A registration statement relating to the securities was filed with, and declared effective by, the SEC. This press release shall not constitute an offer to sell or the solicitation of an offer to buy, nor shall there be any sale of these securities in any state or jurisdiction in which such offer, solicitation or sale would be unlawful prior to registration or qualification under the securities laws of any such state or jurisdiction.

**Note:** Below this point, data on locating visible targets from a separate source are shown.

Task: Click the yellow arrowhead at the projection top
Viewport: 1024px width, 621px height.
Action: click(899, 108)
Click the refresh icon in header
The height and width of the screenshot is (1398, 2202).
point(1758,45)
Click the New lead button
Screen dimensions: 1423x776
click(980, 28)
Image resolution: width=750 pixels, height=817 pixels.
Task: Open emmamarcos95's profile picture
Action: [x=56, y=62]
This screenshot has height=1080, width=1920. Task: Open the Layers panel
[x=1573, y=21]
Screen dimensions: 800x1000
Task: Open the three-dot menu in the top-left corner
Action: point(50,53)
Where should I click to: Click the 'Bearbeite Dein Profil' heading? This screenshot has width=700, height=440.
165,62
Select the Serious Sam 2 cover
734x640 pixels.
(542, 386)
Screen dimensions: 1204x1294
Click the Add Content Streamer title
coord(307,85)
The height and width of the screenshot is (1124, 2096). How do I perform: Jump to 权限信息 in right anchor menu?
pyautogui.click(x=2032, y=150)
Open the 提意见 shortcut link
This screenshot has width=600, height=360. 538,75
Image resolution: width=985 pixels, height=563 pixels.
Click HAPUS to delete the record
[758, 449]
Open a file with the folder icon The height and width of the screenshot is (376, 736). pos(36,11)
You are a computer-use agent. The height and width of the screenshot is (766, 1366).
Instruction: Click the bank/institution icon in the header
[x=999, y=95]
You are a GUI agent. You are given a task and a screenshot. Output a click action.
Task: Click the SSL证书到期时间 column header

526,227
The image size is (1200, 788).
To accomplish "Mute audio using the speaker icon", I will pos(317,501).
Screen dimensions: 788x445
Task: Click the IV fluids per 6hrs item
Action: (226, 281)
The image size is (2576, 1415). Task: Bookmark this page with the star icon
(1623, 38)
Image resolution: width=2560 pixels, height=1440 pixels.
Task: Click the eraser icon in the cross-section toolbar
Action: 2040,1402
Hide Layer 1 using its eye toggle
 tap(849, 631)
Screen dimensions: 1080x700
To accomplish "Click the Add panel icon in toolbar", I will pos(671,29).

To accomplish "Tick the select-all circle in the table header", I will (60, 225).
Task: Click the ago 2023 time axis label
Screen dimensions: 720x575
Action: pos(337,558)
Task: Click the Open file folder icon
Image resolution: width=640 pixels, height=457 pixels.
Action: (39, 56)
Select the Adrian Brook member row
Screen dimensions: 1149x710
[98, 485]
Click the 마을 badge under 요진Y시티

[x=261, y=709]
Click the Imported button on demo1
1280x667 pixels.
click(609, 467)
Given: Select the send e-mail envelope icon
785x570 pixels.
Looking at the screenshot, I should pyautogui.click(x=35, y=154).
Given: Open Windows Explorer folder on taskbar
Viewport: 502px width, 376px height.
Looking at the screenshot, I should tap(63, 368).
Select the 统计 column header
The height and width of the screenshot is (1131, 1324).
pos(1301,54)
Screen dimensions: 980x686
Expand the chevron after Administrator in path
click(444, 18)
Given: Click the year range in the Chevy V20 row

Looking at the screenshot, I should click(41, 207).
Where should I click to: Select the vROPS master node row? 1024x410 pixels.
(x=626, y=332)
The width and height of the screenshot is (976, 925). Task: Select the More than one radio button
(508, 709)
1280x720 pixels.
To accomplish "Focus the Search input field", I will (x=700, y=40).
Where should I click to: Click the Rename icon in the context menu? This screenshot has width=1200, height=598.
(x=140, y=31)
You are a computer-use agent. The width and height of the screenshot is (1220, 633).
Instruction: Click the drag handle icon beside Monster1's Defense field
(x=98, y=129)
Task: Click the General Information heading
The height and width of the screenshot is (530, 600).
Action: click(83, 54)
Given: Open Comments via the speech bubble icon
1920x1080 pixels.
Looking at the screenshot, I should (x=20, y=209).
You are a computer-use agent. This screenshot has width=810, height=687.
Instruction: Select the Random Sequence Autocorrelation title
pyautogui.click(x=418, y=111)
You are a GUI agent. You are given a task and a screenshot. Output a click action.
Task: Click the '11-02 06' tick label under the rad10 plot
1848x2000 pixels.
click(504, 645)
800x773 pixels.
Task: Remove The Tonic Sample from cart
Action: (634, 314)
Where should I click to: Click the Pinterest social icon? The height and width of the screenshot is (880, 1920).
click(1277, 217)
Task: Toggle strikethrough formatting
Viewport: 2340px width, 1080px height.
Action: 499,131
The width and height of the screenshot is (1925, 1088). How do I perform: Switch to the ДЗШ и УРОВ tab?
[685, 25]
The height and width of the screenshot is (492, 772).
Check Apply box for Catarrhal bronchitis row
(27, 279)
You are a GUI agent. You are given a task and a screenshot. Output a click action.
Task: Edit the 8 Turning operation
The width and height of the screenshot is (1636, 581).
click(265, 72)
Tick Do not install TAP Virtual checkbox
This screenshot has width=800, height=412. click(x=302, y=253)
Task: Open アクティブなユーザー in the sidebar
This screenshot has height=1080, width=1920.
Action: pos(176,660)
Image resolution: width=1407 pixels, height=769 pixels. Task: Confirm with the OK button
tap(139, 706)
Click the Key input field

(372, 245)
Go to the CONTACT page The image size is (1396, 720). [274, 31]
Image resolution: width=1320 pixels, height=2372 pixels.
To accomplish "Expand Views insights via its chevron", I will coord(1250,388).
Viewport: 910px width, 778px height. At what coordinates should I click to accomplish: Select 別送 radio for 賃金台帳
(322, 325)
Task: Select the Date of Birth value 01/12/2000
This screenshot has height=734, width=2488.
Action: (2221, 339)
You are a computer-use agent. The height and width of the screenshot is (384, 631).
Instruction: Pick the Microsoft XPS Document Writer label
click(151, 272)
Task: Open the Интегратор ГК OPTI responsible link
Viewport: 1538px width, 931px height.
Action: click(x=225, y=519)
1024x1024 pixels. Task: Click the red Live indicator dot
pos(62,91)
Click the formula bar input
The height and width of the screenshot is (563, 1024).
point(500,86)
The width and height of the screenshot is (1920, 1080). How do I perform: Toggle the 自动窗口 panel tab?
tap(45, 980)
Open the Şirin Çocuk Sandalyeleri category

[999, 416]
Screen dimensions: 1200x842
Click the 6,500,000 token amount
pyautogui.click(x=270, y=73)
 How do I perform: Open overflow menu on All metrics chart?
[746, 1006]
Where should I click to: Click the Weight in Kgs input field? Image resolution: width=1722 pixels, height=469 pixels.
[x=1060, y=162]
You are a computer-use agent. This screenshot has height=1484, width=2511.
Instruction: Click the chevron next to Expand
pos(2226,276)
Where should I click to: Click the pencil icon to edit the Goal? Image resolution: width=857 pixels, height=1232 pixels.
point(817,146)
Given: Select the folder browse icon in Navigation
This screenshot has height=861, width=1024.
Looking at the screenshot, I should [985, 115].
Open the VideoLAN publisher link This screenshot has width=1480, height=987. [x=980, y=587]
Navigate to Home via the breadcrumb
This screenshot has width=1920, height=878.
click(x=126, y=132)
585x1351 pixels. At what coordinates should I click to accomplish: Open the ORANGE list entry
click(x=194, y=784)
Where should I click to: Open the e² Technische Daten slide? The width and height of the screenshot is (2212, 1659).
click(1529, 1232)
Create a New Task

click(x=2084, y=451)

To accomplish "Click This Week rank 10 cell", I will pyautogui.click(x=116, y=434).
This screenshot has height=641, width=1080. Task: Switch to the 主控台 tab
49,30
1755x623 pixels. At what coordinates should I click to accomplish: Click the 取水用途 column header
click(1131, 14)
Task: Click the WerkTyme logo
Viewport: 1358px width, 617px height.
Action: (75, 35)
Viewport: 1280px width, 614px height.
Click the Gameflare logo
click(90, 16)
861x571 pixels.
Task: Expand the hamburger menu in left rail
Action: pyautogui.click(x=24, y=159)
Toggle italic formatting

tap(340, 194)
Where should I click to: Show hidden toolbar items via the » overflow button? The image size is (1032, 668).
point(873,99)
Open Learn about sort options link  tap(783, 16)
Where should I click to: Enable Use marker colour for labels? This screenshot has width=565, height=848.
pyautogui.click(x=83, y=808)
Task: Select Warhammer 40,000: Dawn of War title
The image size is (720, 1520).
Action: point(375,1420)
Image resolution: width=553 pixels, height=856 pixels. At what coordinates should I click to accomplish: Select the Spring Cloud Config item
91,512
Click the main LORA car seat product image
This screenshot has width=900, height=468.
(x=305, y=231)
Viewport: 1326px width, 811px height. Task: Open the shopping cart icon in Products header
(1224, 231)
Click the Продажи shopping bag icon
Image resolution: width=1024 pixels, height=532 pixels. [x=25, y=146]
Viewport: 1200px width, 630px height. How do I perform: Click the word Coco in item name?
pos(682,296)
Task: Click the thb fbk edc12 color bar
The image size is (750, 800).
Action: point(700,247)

About SDCL EDGE Acquisition Corporation
SDCL EDGE Acquisition Corporation is a blank check company formed for the purpose of effecting a merger, capital stock exchange, asset acquisition, stock purchase, reorganization or similar business combination with one or more businesses. The Company intends to focus on opportunities created by the rapid shift towards energy efficient and decentralized energy solutions for a lower carbon economy and, in particular, for the built environment and transport sectors.
This press release includes certain forward-looking statements within the meaning of the Private Securities Litigation Reform Act of 1995, including statements relating to the use of proceeds from the Company's initial public offering and the listing on NYSE of the shares and warrants underlying the units. These forward-looking statements involve many risks and uncertainties that could cause actual results to differ materially from those expressed or implied by such statements, including, without limitation, general market conditions. These forward-looking statements speak only as of the date of this press release, and the Company expressly disclaims any obligation or undertaking to disseminate any updates or revisions to any forward-looking statement contained herein to reflect any change in the expectations of the Company with regard thereto or any change in events, conditions or circumstances on which any such statement is based. Forward-looking statements are subject to numerous conditions, many of which are beyond the control of the Company, including those set forth in the "Risk Factors section" of the prospectus related to the Company’s initial public offering.